Here’s what I see a lot in big state-led policy-making efforts. As a backdrop, remember that these conflicts are genuinely complicated and long-running. The parties have a lot at stake, sometimes as much as their way of life; their representatives have been doing this for a long time and are very sophisticated. Our democracy is set up with a lot of veto points and ways to exercise power (through the legislature, through the executive branch, through the feds, through the press), so BATNA‘s are constantly shifting. Scarcity looms, in big and small ways.
For some reason, bright and well-meaning people are still willing to work on this problem and try to come up solutions. God love ’em. But, perhaps because nothing works, they have come up with a terribly constrained way of doing it. In these big policy processes, the default is: We will go as far as everyone agrees on, and as soon as someone says no, we scurry back like threatened mice. We continue to advance in the directions that everyone agrees to, and let the parts with disagreement languish. If people keep disagreeing, we let the whole effort collapse until the Legislature starts it over with a new name.
This is how we ended up with a mish-mash like BDCP (which I haven’t read. I’m basing my impression on the NAS review.). It was well developed along a few lines; it had a long wishlist of restoration projects and fantasy of a Peripheral Canal and a notion of adaptive management. But nothing controversial, like flows, or the purpose of the Plan itself (is a habitat conservation plan or a way to justify a Peripheral Canal?) or priorities, was settled. Without the external review, I bet that could go on for another decade.
This is how we do stuff and honestly, I understand why. Wading into the controversial realms is so painful. We just saw ACWA and a bunch of water districts act like thugs when the Delta Stewardship Council got into the controversial issue of regulating local control for consistency with their plan. We’ve seen Westlands and the State Water Contractors shut down BDCP by withdrawing funding. The legislature itself has punted; wisely realizing that they can’t weather the political storms that come with making Delta decisions, they delegated their power to a Delta Council made up of people who will never again run for office. As a subjective professional experience, the political storms suck.

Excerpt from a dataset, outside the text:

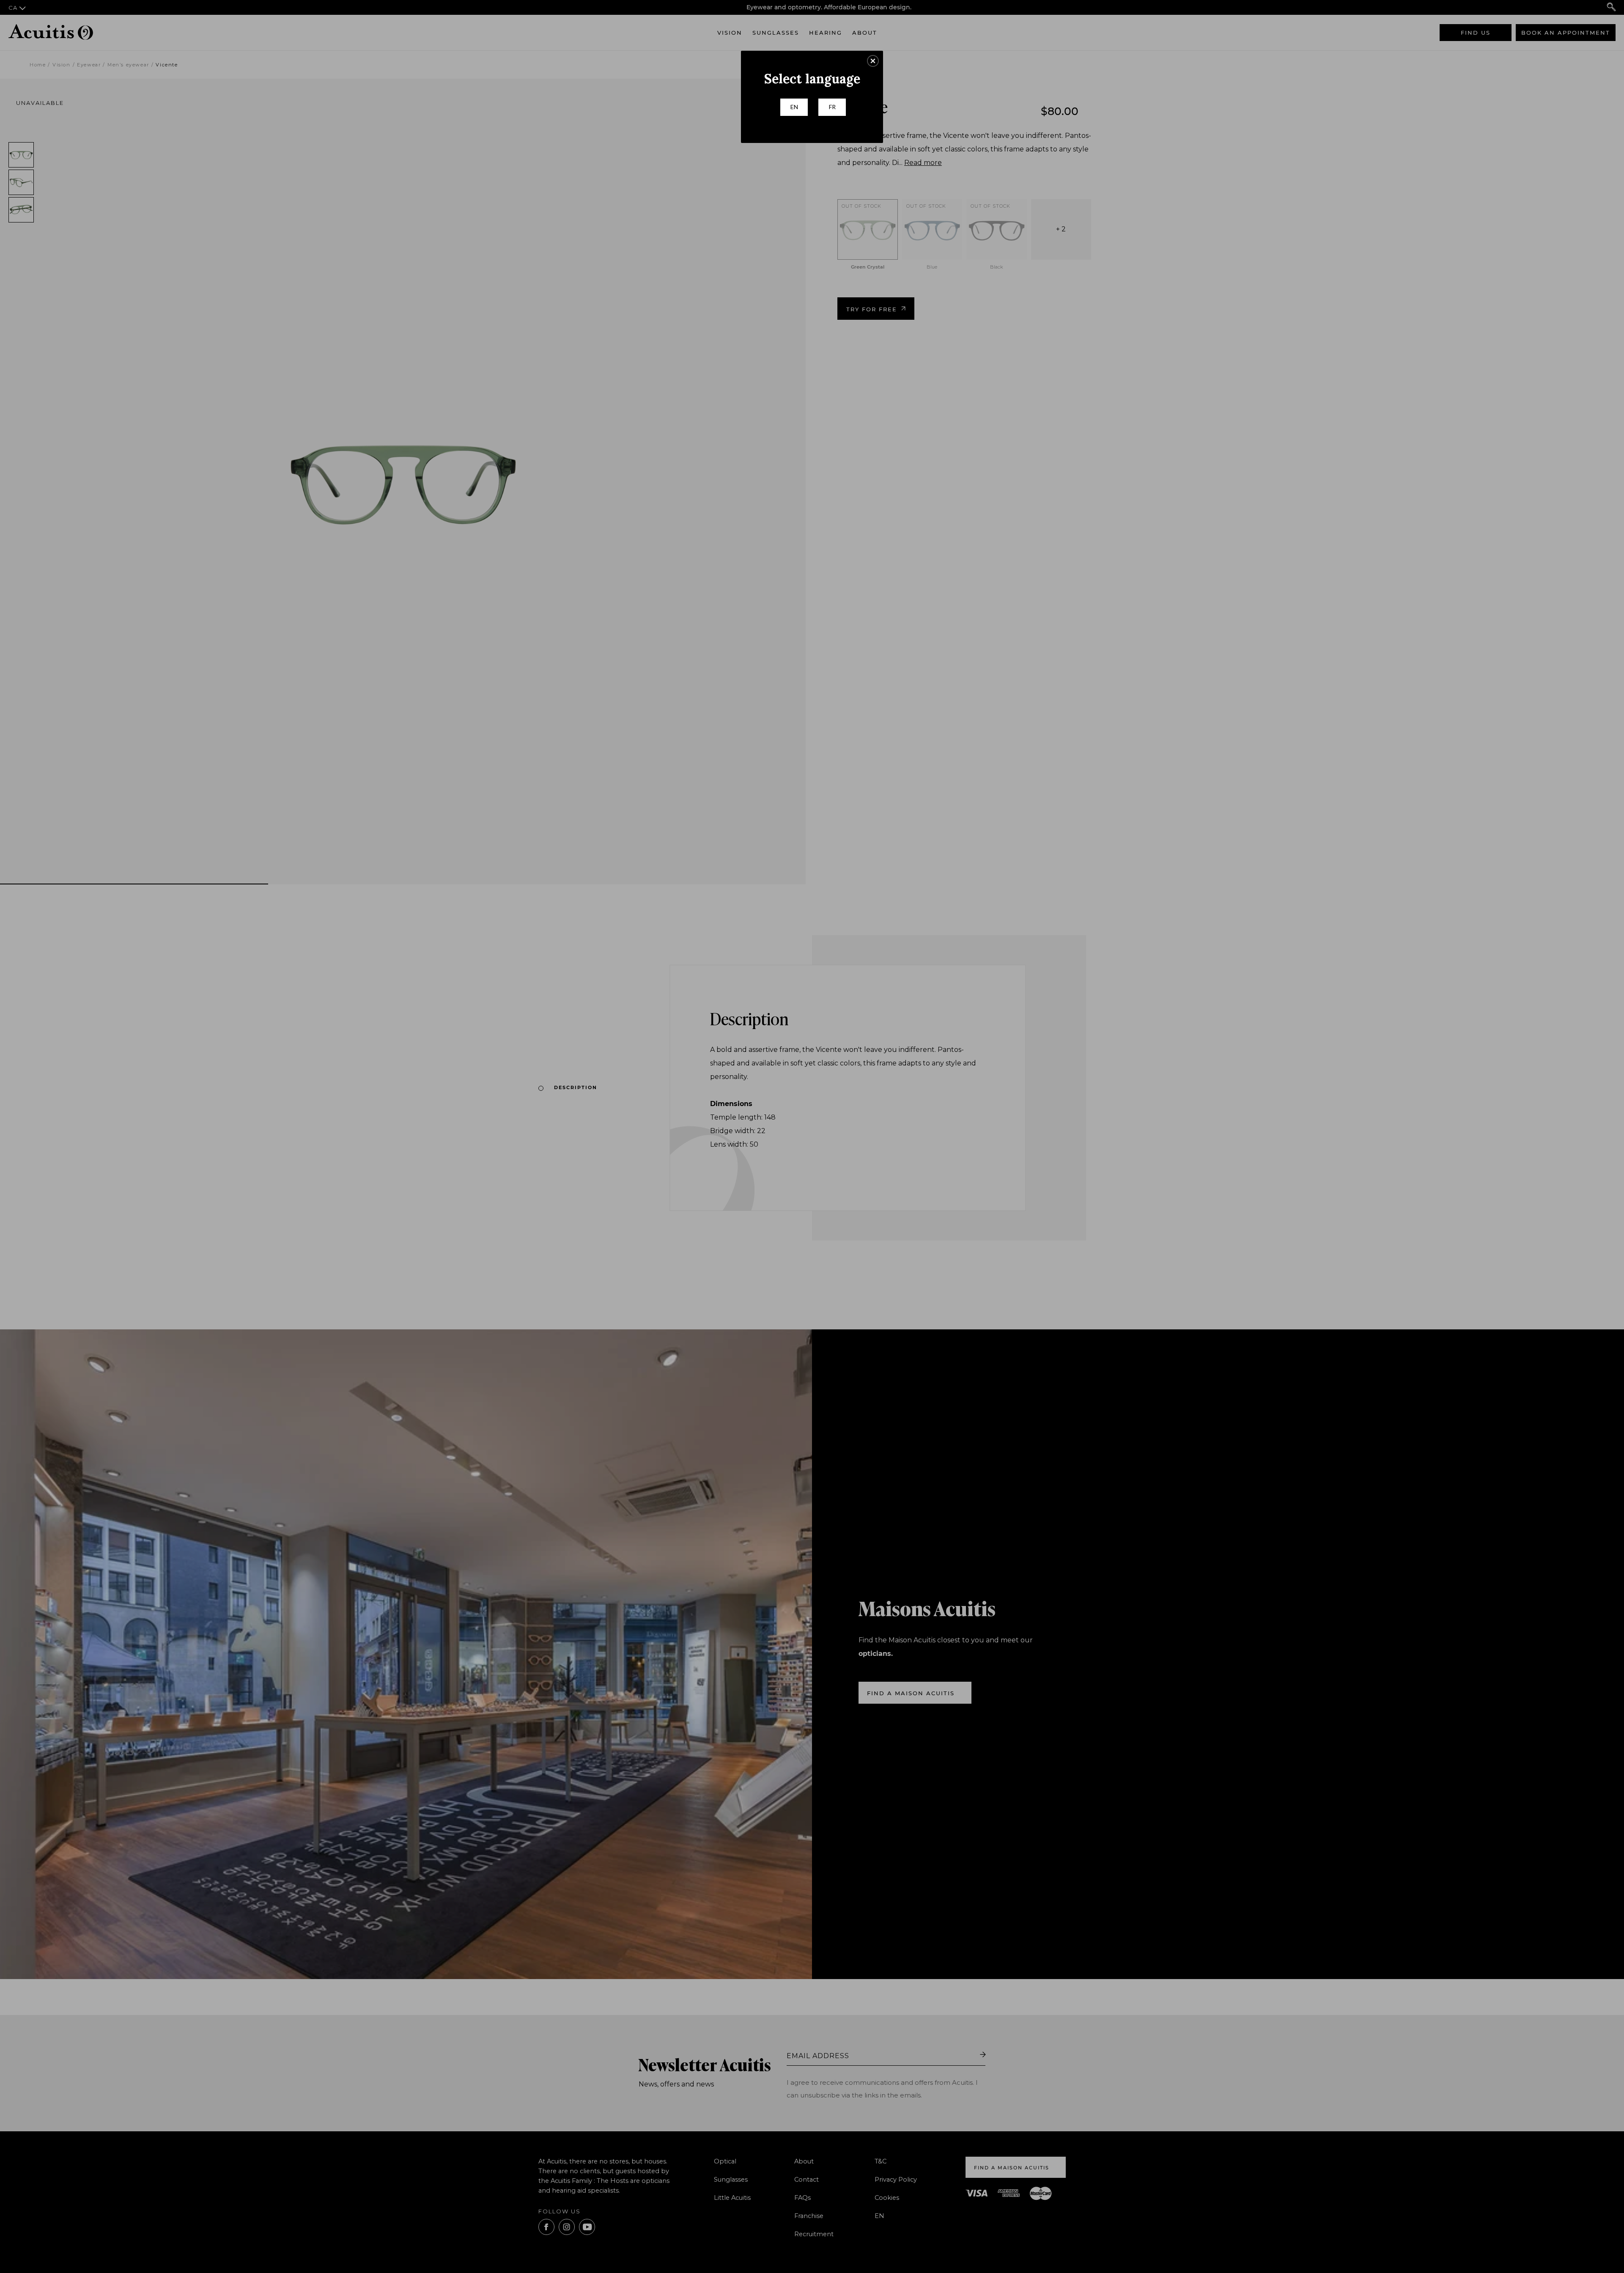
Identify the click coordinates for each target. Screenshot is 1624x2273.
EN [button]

But so do the products of processes that avoid them. The NAS review is very clear: without guiding policy decisions (“Yes, we want a Peripheral Canal, and here’s the best combination of restoration projects that could mitigate for that.” or “This is a habitat conservation plan and here is the conveyance option that we can accommodate within a fully restored ecosystem.”) a wishlist of options can’t be integrated or analyzed for full effect. For all the years of work and $150M that the contractors paid for, they got a crappy Plan because of fearful policy setting that avoids the hard, sucky part.

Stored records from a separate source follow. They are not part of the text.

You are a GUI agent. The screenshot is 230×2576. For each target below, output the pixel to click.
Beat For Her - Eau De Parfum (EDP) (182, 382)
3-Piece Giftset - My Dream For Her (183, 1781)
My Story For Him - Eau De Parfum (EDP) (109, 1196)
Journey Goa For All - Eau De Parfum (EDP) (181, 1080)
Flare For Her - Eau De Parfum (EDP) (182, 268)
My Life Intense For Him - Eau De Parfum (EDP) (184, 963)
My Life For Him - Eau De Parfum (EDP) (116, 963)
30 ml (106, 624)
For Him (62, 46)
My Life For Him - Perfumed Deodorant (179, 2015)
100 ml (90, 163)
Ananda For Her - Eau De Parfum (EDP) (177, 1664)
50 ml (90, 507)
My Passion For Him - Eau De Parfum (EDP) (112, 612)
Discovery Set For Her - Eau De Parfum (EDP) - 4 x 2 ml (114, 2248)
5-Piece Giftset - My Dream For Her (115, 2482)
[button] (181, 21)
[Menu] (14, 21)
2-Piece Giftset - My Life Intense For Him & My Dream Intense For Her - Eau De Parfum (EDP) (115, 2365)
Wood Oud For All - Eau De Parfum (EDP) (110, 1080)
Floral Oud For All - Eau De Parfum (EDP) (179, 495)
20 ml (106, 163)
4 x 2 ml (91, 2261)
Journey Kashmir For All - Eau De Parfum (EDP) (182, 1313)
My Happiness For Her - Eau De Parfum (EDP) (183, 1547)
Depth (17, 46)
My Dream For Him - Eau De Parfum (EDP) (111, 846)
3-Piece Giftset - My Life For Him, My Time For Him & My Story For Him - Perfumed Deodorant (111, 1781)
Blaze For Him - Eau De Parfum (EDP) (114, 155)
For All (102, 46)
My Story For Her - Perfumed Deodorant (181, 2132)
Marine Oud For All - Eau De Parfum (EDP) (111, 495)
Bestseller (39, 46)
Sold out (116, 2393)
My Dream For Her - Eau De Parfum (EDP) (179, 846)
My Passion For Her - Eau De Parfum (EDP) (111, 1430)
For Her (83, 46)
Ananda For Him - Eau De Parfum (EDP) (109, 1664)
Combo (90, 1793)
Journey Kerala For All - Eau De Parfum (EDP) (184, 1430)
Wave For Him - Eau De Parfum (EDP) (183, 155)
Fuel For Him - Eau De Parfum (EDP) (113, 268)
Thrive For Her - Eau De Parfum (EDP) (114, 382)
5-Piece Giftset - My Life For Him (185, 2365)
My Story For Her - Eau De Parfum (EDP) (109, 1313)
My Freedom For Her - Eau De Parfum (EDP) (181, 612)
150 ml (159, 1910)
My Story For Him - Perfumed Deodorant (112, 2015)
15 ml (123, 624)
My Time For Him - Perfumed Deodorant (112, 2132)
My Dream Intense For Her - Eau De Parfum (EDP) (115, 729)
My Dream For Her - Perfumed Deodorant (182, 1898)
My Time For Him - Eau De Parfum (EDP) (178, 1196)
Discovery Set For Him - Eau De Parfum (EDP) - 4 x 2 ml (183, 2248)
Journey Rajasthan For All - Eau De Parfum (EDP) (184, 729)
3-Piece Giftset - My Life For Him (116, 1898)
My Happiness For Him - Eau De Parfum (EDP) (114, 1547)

They’ve also reaped widespread scorn by trying to have it all. Hovering on the boundary of “it is a habitat plan! It is the way to get a Peripheral Canal!” and using whichever one suits your audience keeps this process limping along. It lives out another day, and maybe that’s enough because having no process is also unacceptable. But when sides realize the opposing message, it pisses them off. Westlands wants to know why it is paying for a restoration plan that may not bring them a canal or any water, and they have a really good point. Everyone else wants to know why a habitat restoration plan is essentially a brochure for Peripheral Canal, and that’s also an excellent question. Hovering over “both” means that either side has good reason to be mad when “which” gets settled. It also means that the people running BDCP will put off answering “which” indefinitely.
Which is why I honestly don’t think the Delta will be constructively “fixed” before it collapses. Honestly, I think the levee collapse will come first and when the repair work is done, we’ll have an “emergency” Peripheral Canal. Then we can get to work on that wishlist of restoration projects. Affirmatively and constructively working through a process that settles real conflict is so miserably unpleasant that it won’t happen. Not if the DSC backs off in the face of ACWA’s letter. Not if the state shows no spine. Not if the state can’t or won’t fund its own fucking planning processes, so it isn’t hostage to the self-interest of the people who are paying. We’ll get late, weak-ass plans and we’ll deserve them.